For all its positives, properly bidding a project requires a major investment of time on the part of commercial real estate owners and their teams. Even simple bid processes require hours of preparation on the part of the project manager, and then typically require several days for the vendors to prepare their bids, followed by leveling, negotiation, and, finally, award.
When speed of completion is critical to a job, spending too much time on the bidding process can bog down managers’ schedules, reducing the attractiveness of the financial returns for the project. That’s why it’s important to set timing guidelines with your team and your vendors.
So, how long should the bid process take for commercial real estate projects? Our data, based on the last 1,500 RFPs that have been run through the Honest Buildings system, provides some key insights.
Evaluating timing in stages
In order to analyze how long owners typically give vendors throughout the bidding process, we looked at our procurement data at three different stages:
Invite to first bid: This number represents the length of time owners are giving their vendors to submit a first round of bids. It measures the amount of time it takes from when the first bidder gets invited into Honest Buildings for an RFP response to the time the first bid is received back through the platform.
First bid to last bid: This is typically the period where bids are revised to reflect any clarifying questions, or the length of time from initial bid submission to the conclusion of the best and final offer.

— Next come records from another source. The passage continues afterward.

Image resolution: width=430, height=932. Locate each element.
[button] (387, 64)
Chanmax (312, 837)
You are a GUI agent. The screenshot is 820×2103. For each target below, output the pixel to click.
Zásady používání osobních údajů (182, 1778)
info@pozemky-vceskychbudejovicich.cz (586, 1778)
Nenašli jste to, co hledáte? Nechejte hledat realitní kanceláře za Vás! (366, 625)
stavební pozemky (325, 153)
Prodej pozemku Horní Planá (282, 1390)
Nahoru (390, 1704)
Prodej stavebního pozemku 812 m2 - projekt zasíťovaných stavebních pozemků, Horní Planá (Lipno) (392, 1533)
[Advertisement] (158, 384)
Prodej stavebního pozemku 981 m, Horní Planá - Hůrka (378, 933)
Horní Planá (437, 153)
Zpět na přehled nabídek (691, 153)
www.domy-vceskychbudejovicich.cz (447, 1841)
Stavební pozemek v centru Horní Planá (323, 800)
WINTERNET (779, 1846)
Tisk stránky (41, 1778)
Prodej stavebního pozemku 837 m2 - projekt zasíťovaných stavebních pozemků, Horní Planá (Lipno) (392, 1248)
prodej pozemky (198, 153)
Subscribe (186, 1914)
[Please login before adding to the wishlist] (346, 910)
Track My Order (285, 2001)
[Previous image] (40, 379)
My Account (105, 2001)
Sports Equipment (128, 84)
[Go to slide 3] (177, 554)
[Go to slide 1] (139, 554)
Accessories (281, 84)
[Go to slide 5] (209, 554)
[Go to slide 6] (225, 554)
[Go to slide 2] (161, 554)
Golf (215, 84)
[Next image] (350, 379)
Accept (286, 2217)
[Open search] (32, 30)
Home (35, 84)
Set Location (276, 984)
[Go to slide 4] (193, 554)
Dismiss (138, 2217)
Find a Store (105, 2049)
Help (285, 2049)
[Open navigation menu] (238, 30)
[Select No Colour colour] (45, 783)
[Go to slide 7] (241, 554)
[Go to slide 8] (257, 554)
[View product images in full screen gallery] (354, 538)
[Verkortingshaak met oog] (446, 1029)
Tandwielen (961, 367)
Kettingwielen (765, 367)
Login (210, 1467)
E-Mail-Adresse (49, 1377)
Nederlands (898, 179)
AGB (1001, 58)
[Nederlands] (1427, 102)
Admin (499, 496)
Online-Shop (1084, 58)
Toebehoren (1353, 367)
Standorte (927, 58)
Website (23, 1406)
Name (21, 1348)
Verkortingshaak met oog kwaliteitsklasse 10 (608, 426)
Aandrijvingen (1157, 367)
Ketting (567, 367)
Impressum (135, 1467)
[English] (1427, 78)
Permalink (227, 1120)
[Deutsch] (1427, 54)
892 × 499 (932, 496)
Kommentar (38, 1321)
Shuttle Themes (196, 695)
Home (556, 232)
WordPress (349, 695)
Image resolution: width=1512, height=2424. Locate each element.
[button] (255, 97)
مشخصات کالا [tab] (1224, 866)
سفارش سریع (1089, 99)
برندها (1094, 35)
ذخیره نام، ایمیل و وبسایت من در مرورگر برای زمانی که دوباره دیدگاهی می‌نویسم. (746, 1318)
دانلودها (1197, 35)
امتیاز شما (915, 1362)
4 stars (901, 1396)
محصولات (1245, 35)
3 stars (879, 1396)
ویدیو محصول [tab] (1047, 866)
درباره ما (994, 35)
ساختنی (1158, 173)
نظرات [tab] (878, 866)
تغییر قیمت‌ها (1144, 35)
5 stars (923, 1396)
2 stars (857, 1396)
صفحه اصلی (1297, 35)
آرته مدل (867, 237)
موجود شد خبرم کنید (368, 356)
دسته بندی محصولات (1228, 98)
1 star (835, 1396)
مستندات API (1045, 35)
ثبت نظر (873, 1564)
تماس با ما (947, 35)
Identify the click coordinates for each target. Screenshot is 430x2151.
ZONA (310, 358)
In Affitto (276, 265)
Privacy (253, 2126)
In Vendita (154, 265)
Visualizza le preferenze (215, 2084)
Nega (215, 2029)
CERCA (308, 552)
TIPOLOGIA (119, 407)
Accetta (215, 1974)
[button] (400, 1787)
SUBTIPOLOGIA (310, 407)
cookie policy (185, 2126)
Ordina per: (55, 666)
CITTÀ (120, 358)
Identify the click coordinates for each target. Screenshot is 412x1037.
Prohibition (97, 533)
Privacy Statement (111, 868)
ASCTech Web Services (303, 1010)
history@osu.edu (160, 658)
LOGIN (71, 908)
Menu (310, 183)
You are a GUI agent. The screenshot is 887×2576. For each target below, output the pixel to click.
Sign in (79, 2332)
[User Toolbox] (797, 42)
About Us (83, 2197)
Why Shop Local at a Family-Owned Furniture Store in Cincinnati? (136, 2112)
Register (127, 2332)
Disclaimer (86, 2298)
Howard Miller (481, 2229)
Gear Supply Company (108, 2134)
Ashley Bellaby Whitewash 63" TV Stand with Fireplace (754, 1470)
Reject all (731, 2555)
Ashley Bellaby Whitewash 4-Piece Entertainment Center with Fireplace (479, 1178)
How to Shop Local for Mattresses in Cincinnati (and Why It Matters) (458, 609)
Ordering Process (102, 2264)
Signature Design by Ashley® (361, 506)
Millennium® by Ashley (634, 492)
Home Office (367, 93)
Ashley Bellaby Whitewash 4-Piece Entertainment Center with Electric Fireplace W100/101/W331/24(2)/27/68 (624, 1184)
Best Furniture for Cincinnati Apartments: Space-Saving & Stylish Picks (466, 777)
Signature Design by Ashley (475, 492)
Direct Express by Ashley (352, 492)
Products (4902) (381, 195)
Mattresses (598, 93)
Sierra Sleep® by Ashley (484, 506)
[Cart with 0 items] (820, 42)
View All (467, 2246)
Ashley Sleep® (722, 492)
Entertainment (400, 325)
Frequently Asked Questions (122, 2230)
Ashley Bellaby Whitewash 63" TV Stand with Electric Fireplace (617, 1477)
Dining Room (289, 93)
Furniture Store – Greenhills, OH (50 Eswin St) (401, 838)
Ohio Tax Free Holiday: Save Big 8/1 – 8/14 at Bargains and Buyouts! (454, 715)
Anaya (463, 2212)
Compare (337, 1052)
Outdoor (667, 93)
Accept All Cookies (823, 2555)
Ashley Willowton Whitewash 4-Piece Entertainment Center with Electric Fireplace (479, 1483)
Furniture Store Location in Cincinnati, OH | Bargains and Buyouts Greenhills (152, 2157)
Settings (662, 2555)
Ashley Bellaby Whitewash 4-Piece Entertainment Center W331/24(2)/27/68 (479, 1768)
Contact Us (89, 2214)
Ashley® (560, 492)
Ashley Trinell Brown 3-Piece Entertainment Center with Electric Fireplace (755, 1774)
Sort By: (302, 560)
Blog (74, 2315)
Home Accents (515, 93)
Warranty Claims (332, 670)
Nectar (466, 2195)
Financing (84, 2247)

It is the length of time between the owner’s receipt of the first bid to the receipt of the last bid, including revisions.
Last bid to award: This is the time frame between final bid submissions and bid award. Based on our experience with our partners and clients, this likely reflects the time for any final negotiations and clarifications, including the internal approval and sign off process to award bids.
Best practices to apply with your teams
According to our data:
• Invite to first bid: The median number of days it takes from inviting bidders to answer an RFP to receiving the first bid is 7.8 days.
• First bid to last bid: The median number of days from first bid to last bid received by an owner is 4 days.
• Last bid to award: Owners takes an average of 8 days to award the bid.
It’s important to keep in mind that these numbers can vary widely by project size and complexity. In fact, as the chart below shows, it varies quite a bit.
For smaller, less complex projects valued at under $100k, the median timing is only about five days from bid invite to first bid, three days for all bids to be received and 6.7 days between last bid received and award. But for larger jobs, including those over $1M, the median days out to bid is 16 days, or just over two weeks.
Based on this information, best practices show that it takes about two and a half weeks for a bidding process from the day you send the RFP to awarding a bid.
Most popular bid due date
We often joke in customer training that Friday at 5pm is the most common bid due date. After all, what project manager wouldn’t want to kick up their feet at the end of a long week and relax by leveling bids?
We may get a good laugh at this, but what do the numbers say? Based on our data, it turns out our intuition was right. Friday is the most popular day bids are requested to be returned from vendors, with almost twice as many bids due on Friday than any other day of the week. Whether the project managers are actually leveling the bids over the weekend is questionable. Another idea is that managers expect vendors to be late in submitting their information, and proactively give them the extra days over the weekend to submit.
A properly run bid process is key to the relationships between the owner’s team and vendors. A clear understanding of timing expectations starts that relationship off on the right foot.